【发布时间】:2016-06-02 11:12:21
【问题描述】:
我正在尝试找到一种方法来计算给定数据帧的中位数。
val df = sc.parallelize(Seq(("a",1.0),("a",2.0),("a",3.0),("b",6.0), ("b", 8.0))).toDF("col1", "col2")
+----+----+
|col1|col2|
+----+----+
| a| 1.0|
| a| 2.0|
| a| 3.0|
| b| 6.0|
| b| 8.0|
+----+----+
现在我想做那样的事情:df.groupBy("col1").agg(calcmedian("col2"))
结果应该是这样的:
+----+------+
|col1|median|
+----+------+
| a| 2.0|
| b| 7.0|
+----+------+`
因此 calcmedian() 必须是 UDAF,但问题是,UDAF 的“评估”方法只需要一个 Row,但我需要整个表对值进行排序并返回中位数......
// Once all entries for a group are exhausted, spark will evaluate to get the final result
def evaluate(buffer: Row) = {...}
这有可能吗?还是有另一个不错的解决方法?我想强调,我知道如何用“一组”计算数据集的中位数。但是我不想在“foreach”循环中使用这个算法,因为这效率低下!
谢谢!
编辑:
这就是我到目前为止所尝试的:
object calcMedian extends UserDefinedAggregateFunction {
// Schema you get as an input
def inputSchema = new StructType().add("col2", DoubleType)

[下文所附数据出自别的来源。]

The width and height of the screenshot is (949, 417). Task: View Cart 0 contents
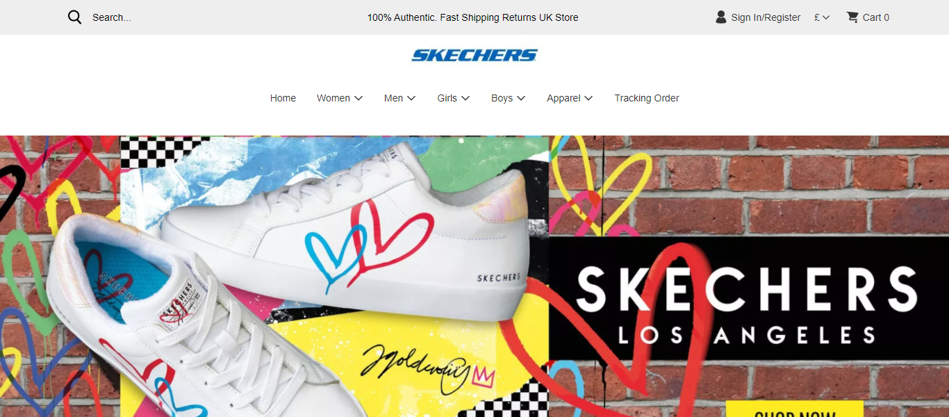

// Schema of the row which is used for aggregation
def bufferSchema = new StructType().add("col2", DoubleType)
// Returned type
def dataType = DoubleType
// Self-explaining
def deterministic = true
// initialize - called once for each group
def initialize(buffer: MutableAggregationBuffer) = {
buffer(0) = 0.0
}
// called for each input record of that group
def update(buffer: MutableAggregationBuffer, input: Row) = {
buffer(0) = input.getDouble(0)
}
// if function supports partial aggregates, spark might (as an optimization) comput partial results and combine them together
def merge(buffer1: MutableAggregationBuffer, buffer2: Row) = {
buffer1(0) = input.getDouble(0)
}
// Once all entries for a group are exhausted, spark will evaluate to get the final result
def evaluate(buffer: Row) = {
val tile = 50
var median = 0.0
//PROBLEM: buffer is a Row --> I need DataFrame here???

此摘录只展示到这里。